Leo Benardo (March 13, 1928 – July 31, 2016) was a foreign language educator and the second president of the American Council on the Teaching of Foreign Languages.

Early life and education 
Benardo was born and raised in the Bronx, NY. He was a 1944 graduate of William Howard Taft High School at the age of 15. He matriculated at the City College of New York where he was Phi Beta Kappa in his junior year and graduated in 1947.

Career 
Benardo was Director of Foreign Languages of the New York City School System from 1966 to 1987 and supervised some 1,300 foreign language teachers.
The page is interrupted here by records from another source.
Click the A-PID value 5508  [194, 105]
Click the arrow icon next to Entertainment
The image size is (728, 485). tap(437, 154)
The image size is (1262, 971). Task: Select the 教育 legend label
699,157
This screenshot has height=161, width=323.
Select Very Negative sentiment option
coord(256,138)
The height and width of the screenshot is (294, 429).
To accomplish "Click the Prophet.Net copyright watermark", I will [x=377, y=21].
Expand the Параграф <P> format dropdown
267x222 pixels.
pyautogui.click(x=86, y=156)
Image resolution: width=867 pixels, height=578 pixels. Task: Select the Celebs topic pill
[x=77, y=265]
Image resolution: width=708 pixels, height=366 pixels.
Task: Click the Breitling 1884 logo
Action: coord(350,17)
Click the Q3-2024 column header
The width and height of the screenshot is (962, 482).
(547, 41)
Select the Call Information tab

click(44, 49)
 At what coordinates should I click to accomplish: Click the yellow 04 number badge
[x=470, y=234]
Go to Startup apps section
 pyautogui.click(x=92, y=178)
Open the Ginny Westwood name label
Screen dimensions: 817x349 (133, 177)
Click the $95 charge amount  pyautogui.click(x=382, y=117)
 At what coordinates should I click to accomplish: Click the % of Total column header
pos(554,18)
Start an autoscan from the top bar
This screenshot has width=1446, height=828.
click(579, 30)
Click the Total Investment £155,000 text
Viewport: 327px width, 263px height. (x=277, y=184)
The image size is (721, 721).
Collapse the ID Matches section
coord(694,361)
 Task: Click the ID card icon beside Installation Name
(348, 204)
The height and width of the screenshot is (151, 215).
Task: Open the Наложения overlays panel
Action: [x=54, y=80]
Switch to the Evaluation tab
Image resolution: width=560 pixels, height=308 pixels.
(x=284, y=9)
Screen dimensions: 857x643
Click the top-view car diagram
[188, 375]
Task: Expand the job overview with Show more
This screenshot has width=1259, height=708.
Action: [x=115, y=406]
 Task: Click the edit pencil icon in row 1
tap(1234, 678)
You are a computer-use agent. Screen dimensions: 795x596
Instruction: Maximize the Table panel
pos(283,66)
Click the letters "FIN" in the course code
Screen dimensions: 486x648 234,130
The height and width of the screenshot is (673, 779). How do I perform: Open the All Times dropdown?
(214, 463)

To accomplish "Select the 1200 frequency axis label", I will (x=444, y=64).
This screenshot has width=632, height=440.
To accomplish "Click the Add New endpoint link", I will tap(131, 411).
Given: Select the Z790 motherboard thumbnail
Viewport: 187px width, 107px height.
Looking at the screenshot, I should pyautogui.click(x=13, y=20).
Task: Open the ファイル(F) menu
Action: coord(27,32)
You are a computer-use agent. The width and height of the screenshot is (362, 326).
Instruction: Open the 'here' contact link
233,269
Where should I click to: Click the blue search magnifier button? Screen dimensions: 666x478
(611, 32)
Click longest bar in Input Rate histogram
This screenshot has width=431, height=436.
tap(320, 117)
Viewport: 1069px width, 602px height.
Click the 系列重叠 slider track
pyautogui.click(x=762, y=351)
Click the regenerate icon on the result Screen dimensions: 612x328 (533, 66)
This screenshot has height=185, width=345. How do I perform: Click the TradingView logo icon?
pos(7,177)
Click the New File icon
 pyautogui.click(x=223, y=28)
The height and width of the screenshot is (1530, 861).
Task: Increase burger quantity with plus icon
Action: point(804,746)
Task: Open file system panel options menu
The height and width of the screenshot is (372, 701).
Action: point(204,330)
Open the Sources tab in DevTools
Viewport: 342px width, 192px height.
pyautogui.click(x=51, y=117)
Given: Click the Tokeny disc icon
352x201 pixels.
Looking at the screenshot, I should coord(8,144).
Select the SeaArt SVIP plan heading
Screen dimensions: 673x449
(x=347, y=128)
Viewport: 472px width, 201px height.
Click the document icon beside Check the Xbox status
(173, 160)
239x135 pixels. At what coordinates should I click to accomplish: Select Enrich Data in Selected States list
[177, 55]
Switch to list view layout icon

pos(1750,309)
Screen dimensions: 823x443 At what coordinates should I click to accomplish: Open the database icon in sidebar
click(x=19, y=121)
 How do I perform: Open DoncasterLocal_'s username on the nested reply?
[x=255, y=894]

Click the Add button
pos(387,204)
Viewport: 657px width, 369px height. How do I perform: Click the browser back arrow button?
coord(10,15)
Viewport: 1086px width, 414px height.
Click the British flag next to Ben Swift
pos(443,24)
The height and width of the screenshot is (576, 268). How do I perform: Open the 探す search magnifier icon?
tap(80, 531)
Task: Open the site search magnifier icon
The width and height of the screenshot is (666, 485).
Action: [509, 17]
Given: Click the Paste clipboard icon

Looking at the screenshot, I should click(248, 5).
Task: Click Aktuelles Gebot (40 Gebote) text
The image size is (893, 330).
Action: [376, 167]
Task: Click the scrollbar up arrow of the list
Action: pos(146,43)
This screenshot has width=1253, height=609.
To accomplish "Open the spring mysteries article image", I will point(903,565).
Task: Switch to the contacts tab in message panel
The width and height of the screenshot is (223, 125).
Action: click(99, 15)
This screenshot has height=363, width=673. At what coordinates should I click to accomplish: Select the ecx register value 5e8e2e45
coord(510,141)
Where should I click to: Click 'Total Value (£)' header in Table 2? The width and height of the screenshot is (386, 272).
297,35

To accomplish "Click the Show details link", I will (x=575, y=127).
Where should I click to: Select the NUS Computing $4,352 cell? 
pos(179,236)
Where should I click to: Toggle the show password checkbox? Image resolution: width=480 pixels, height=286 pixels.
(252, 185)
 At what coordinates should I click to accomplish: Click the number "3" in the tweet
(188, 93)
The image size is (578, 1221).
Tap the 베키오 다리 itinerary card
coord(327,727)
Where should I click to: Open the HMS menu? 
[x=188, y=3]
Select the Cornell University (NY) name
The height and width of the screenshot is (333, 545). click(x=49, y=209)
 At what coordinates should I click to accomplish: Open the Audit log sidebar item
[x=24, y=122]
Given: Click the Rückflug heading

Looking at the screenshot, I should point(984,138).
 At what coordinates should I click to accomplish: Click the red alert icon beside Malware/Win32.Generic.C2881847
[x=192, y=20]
In 1966 and 1967, Benardo wrote and appeared in 30 television programs televised weekly — first on WPIX Channel 11 and later on the New York City Board of Education outlet in programs entitled Methods of Teaching Foreign Languages. These programs are kinescoped and stored.

Benardo co-authored English: Your New Language, a textbook series for non-native English students published in 1967 by Silver Burdett. 

Benardo served as the second president of the American Council on the Teaching of Foreign Languages (ACTFL) in 1969.  He was actively involved in the early organizational process of ACTFL. The ACTFL Leo Benardo Award for Innovation in K-12 Language Education was established in 2014 and is granted annually.

Benardo was President of Phi Beta Kappa, Gamma Chapter at the City College of New York in 1989. 

Benardo was President of New York Academy of Public Education from 1990 to 1992.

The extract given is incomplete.